*** RECORDS FOR THIS TASK

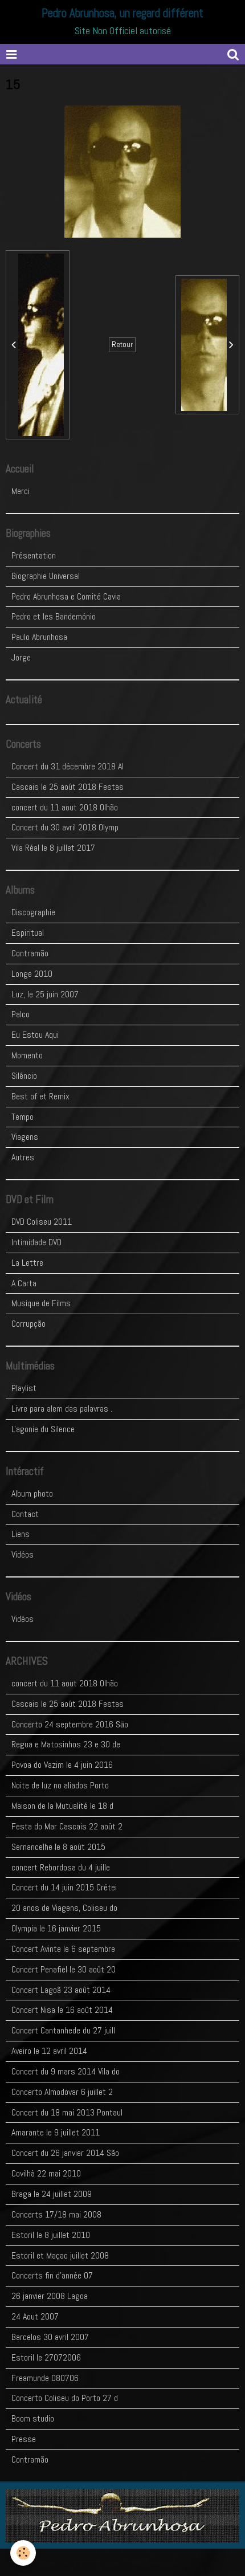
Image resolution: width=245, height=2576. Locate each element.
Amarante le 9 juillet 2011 (55, 2132)
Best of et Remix (40, 1096)
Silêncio (24, 1076)
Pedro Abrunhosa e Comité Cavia (66, 596)
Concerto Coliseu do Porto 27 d (64, 2398)
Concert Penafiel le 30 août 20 (63, 1969)
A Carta (23, 1283)
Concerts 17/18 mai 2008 (56, 2214)
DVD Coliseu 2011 (41, 1222)
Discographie (33, 912)
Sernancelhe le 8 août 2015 (58, 1847)
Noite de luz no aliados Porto (60, 1785)
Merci (20, 491)
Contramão (29, 953)
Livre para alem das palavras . (61, 1409)
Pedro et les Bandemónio (53, 616)
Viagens (24, 1137)
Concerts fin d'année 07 (52, 2275)
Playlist (23, 1388)
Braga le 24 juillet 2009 (51, 2194)
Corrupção (28, 1324)
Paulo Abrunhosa (39, 637)
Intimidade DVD (36, 1242)
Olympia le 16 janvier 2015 (56, 1928)
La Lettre (27, 1263)
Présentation (33, 555)
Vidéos (22, 1554)
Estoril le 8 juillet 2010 (50, 2235)
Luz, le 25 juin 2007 (45, 994)
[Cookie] (23, 2553)
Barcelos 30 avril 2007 (50, 2337)
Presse (23, 2439)
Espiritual (27, 933)
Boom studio (32, 2418)
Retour (122, 344)
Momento (27, 1055)
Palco (20, 1014)
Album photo (32, 1493)
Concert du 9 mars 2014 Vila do (65, 2071)
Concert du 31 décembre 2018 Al (67, 766)
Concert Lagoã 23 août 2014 (61, 1990)
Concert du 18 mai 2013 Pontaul (66, 2112)
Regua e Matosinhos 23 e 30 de (65, 1744)
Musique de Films (41, 1303)
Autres (22, 1157)
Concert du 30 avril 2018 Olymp (65, 827)
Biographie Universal (45, 576)
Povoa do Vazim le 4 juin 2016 (62, 1765)
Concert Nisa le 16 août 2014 (62, 2010)
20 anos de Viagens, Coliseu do (64, 1908)
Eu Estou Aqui (35, 1035)
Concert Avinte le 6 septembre (63, 1949)
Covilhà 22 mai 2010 (46, 2173)
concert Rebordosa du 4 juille (60, 1867)
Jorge (21, 657)
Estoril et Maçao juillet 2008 (60, 2255)
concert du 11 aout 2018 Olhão (64, 807)
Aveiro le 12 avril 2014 (49, 2051)
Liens (20, 1534)
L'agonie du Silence (43, 1429)
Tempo (22, 1117)
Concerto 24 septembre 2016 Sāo (69, 1724)
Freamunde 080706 (45, 2378)
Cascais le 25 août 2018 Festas (67, 787)
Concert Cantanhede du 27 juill (63, 2030)
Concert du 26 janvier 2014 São (65, 2153)
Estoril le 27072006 (46, 2357)
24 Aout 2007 (35, 2316)
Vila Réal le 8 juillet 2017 (53, 848)
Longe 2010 (31, 974)
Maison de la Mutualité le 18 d (62, 1806)
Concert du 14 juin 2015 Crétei (64, 1887)
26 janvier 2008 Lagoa (49, 2296)
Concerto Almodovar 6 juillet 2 (62, 2092)
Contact (25, 1514)
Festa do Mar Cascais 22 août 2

******

- _WORK INSTRUCTION_: Should a record include a picture, drop the picture and write out the remainder exactly.

- _REPLY TO THE TASK_:
Image resolution: width=245, height=2576. Locate each element.
Amarante le 9 juillet 2011 (55, 2132)
Best of et Remix (40, 1096)
Silêncio (24, 1076)
Pedro Abrunhosa e Comité Cavia (66, 596)
Concerto Coliseu do Porto 27 d (64, 2398)
Concert Penafiel le 30 août 20 (63, 1969)
A Carta (23, 1283)
Concerts 17/18 mai 2008 (56, 2214)
DVD Coliseu 2011 (41, 1222)
Discographie (33, 912)
Sernancelhe le 8 août 2015 (58, 1847)
Noite de luz no aliados Porto (60, 1785)
Merci (20, 491)
Contramão (29, 953)
Livre para alem das palavras . (61, 1409)
Pedro et les Bandemónio (53, 616)
Viagens (24, 1137)
Concerts fin d'année 07 (52, 2275)
Playlist (23, 1388)
Braga le 24 juillet 2009 (51, 2194)
Corrupção (28, 1324)
Paulo Abrunhosa (39, 637)
Intimidade DVD (36, 1242)
Olympia le 16 janvier 2015 (56, 1928)
La Lettre (27, 1263)
Présentation (33, 555)
Vidéos (22, 1554)
Estoril le 8 juillet 2010 (50, 2235)
Luz, le 25 juin 2007 (45, 994)
[Cookie] (23, 2553)
Barcelos 30 avril 2007 (50, 2337)
Presse (23, 2439)
Espiritual (27, 933)
Boom studio (32, 2418)
Retour (122, 344)
Momento (27, 1055)
Palco (20, 1014)
Album photo (32, 1493)
Concert du 9 mars 2014 Vila do (65, 2071)
Concert du 31 décembre 2018 Al (67, 766)
Concert Lagoã 23 août 2014 (61, 1990)
Concert du 18 mai 2013 Pontaul (66, 2112)
Regua e Matosinhos 23 e 30 de (65, 1744)
Musique de Films (41, 1303)
Autres (22, 1157)
Concert du 30 avril 2018 Olymp (65, 827)
Biographie Universal (45, 576)
Povoa do Vazim le 4 juin 2016 (62, 1765)
Concert Nisa le 16 août 2014 (62, 2010)
20 anos de Viagens, Coliseu do (64, 1908)
Eu Estou Aqui (35, 1035)
Concert Avinte le 6 septembre (63, 1949)
Covilhà 22 mai 2010 (46, 2173)
concert Rebordosa du 4 juille (60, 1867)
Jorge (21, 657)
Estoril et Maçao juillet 2008 (60, 2255)
concert du 11 aout 2018 Olhão (64, 807)
Aveiro le 12 avril 2014 (49, 2051)
Liens (20, 1534)
L'agonie du Silence (43, 1429)
Tempo (22, 1117)
Concerto 24 septembre 2016 Sāo (69, 1724)
Freamunde 080706 (45, 2378)
Cascais le 25 août 2018 Festas (67, 787)
Concert Cantanhede du 27 juill (63, 2030)
Concert du 26 janvier 2014 São (65, 2153)
Estoril le 27072006 (46, 2357)
24 Aout 2007 (35, 2316)
Vila Réal le 8 juillet 2017 (53, 848)
Longe 2010 (31, 974)
Maison de la Mutualité le 18 d (62, 1806)
Concert du 14 juin 2015 Crétei (64, 1887)
26 janvier 2008 Lagoa (49, 2296)
Concerto Almodovar 6 juillet 2 (62, 2092)
Contact (25, 1514)
Festa do Mar Cascais 22 août 2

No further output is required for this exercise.